- **Task goal**: Using the entries below, output exactly the lines from the one containing "Privacy Policy (656, 1371)" through the final line, both included, and no others.

Records excerpted from a collection
--------------------------------

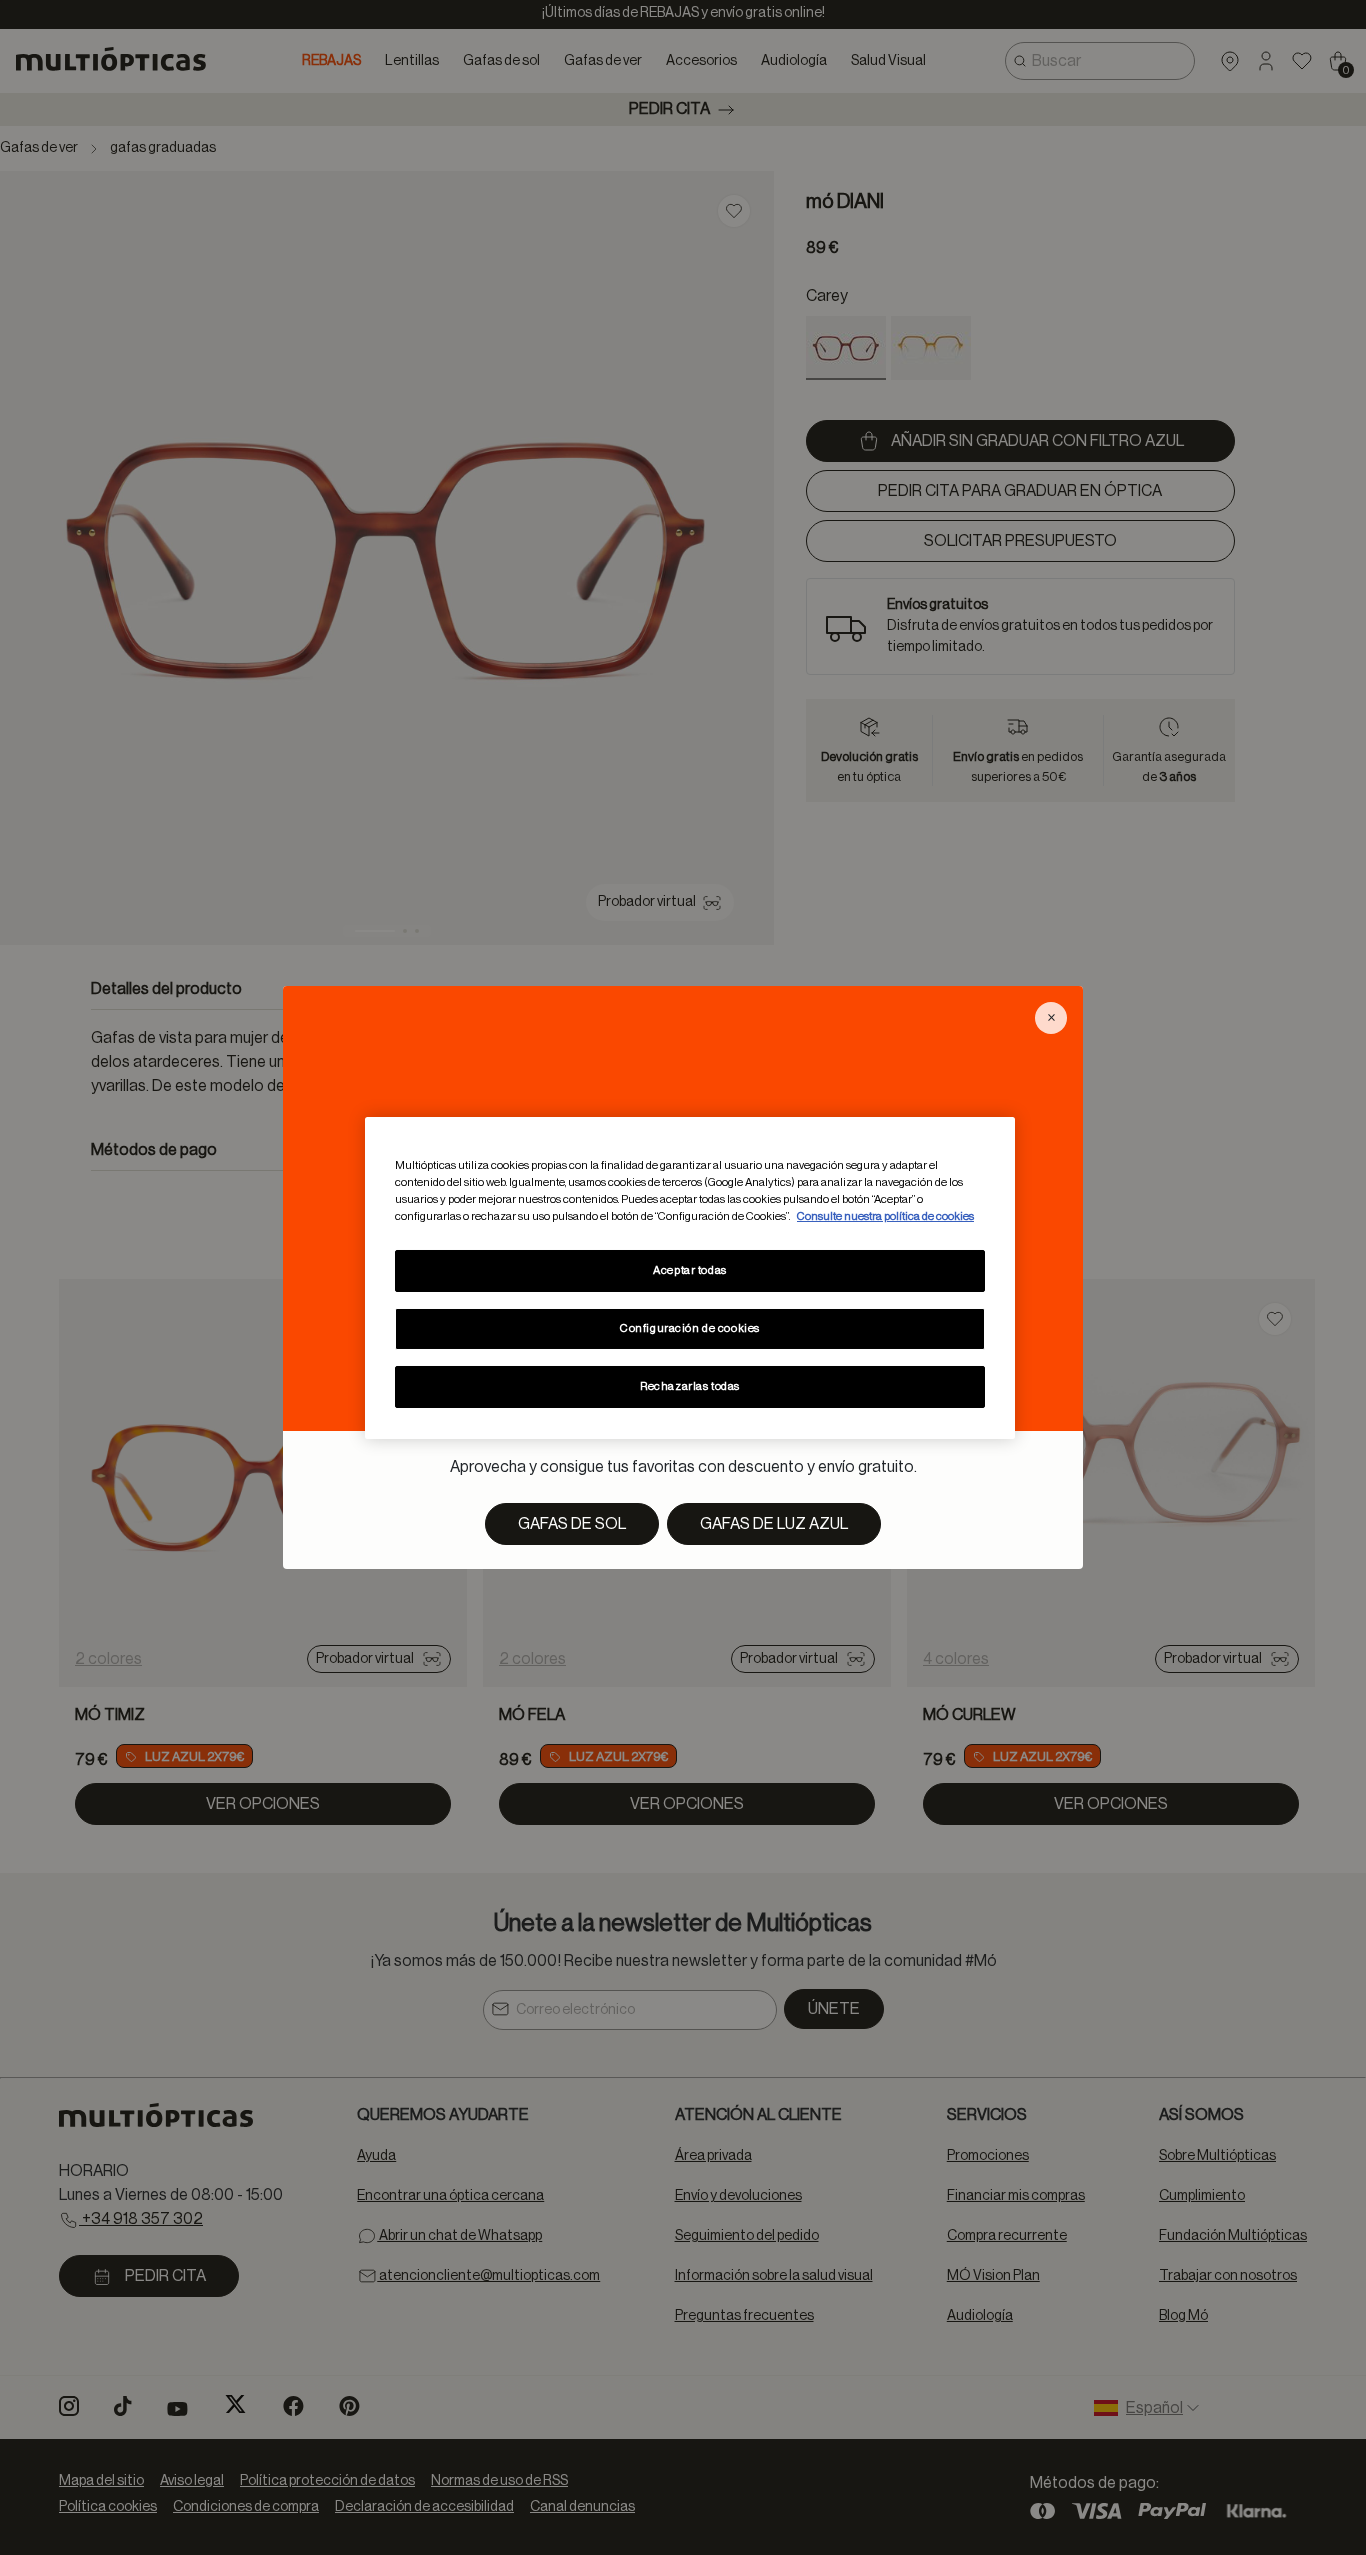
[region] (690, 1277)
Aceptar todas (689, 1270)
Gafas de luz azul (774, 1524)
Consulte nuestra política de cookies (885, 1216)
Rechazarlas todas (690, 1386)
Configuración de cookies (690, 1328)
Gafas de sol (572, 1524)
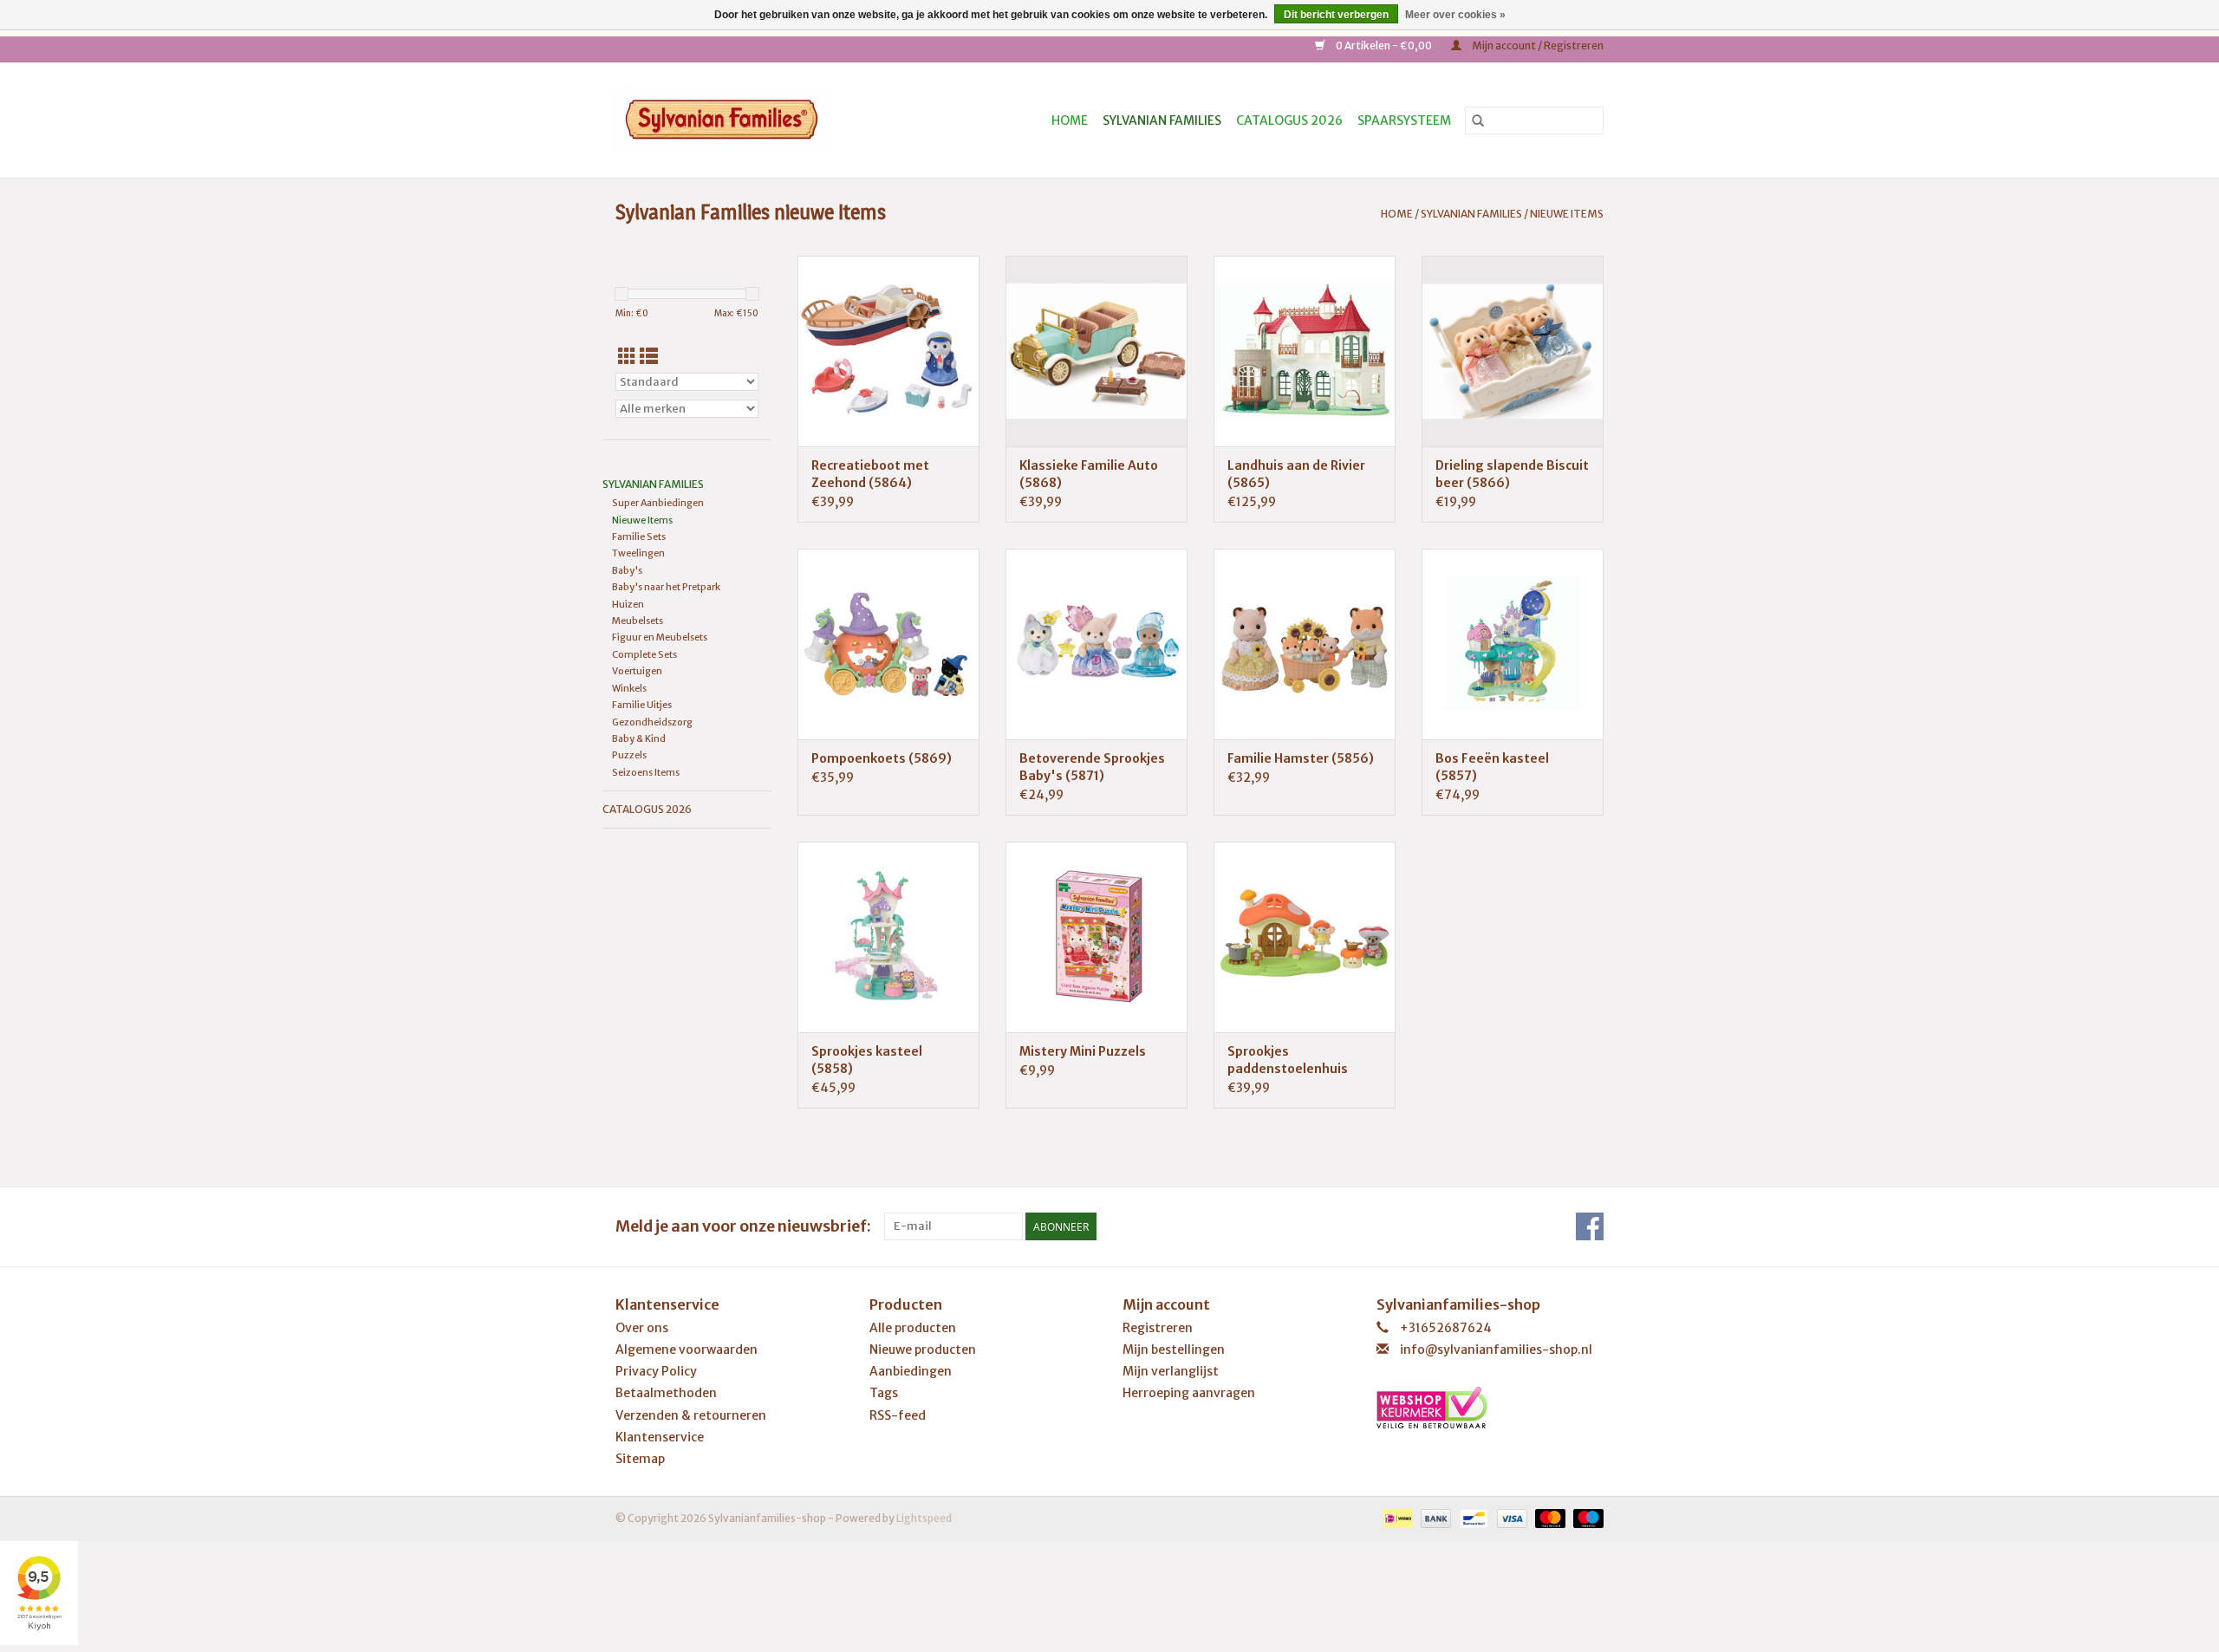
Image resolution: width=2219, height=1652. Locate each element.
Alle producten (912, 1328)
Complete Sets (644, 654)
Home (1069, 120)
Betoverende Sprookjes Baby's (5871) (1092, 767)
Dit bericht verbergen (1336, 15)
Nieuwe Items (1567, 213)
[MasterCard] (1548, 1517)
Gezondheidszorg (652, 722)
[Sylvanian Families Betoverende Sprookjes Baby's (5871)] (1096, 644)
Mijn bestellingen (1174, 1349)
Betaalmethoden (666, 1393)
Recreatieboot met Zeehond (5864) (870, 474)
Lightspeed (924, 1518)
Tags (883, 1393)
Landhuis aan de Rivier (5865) (1296, 474)
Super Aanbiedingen (658, 503)
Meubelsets (637, 621)
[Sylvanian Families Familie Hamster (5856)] (1305, 644)
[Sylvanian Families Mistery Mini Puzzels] (1096, 937)
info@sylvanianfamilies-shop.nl (1496, 1349)
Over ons (641, 1328)
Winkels (629, 688)
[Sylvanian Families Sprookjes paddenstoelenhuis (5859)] (1305, 937)
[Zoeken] (1478, 120)
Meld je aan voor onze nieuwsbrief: (743, 1226)
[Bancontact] (1471, 1517)
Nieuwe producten (922, 1349)
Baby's (627, 570)
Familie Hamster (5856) (1300, 758)
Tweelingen (638, 553)
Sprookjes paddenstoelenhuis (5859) (1287, 1060)
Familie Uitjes (642, 705)
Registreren (1158, 1328)
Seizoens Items (646, 772)
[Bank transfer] (1434, 1517)
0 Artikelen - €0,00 (1384, 45)
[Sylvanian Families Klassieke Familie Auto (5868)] (1096, 351)
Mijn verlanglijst (1171, 1371)
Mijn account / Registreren (1537, 45)
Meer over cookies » (1455, 15)
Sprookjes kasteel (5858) (866, 1060)
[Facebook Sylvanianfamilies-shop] (1590, 1226)
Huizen (628, 604)
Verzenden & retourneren (690, 1415)
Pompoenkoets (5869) (881, 758)
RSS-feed (897, 1415)
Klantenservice (659, 1437)
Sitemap (640, 1459)
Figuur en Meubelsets (659, 637)
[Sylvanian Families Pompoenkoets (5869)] (888, 644)
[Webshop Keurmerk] (1490, 1407)
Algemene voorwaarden (686, 1349)
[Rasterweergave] (627, 356)
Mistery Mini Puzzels (1082, 1051)
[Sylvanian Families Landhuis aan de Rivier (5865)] (1305, 351)
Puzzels (629, 755)
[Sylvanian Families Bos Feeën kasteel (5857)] (1513, 644)
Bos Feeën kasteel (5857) (1492, 767)
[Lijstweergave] (649, 356)
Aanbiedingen (910, 1371)
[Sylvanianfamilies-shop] (751, 120)
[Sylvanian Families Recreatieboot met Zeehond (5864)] (888, 351)
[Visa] (1510, 1517)
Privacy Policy (656, 1371)
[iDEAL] (1396, 1517)
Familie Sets (639, 536)
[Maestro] (1585, 1517)
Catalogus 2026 (1289, 120)
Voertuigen (637, 671)
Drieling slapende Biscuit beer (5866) (1512, 474)
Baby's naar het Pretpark (666, 587)
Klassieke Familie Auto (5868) (1088, 474)
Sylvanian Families (1162, 120)
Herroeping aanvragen (1189, 1393)
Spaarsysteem (1404, 120)
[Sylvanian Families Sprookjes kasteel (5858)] (888, 937)
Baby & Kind (639, 738)
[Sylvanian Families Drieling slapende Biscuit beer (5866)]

--------------------------------

- **Task output**:
Privacy Policy (656, 1371)
[iDEAL] (1396, 1517)
Familie Sets (639, 536)
[Maestro] (1585, 1517)
Catalogus 2026 (1289, 120)
Voertuigen (637, 671)
Drieling slapende Biscuit beer (5866) (1512, 474)
Baby's naar het Pretpark (666, 587)
Klassieke Familie Auto (5868) (1088, 474)
Sylvanian Families (1162, 120)
Herroeping aanvragen (1189, 1393)
Spaarsysteem (1404, 120)
[Sylvanian Families Sprookjes kasteel (5858)] (888, 937)
Baby & Kind (639, 738)
[Sylvanian Families Drieling slapende Biscuit beer (5866)]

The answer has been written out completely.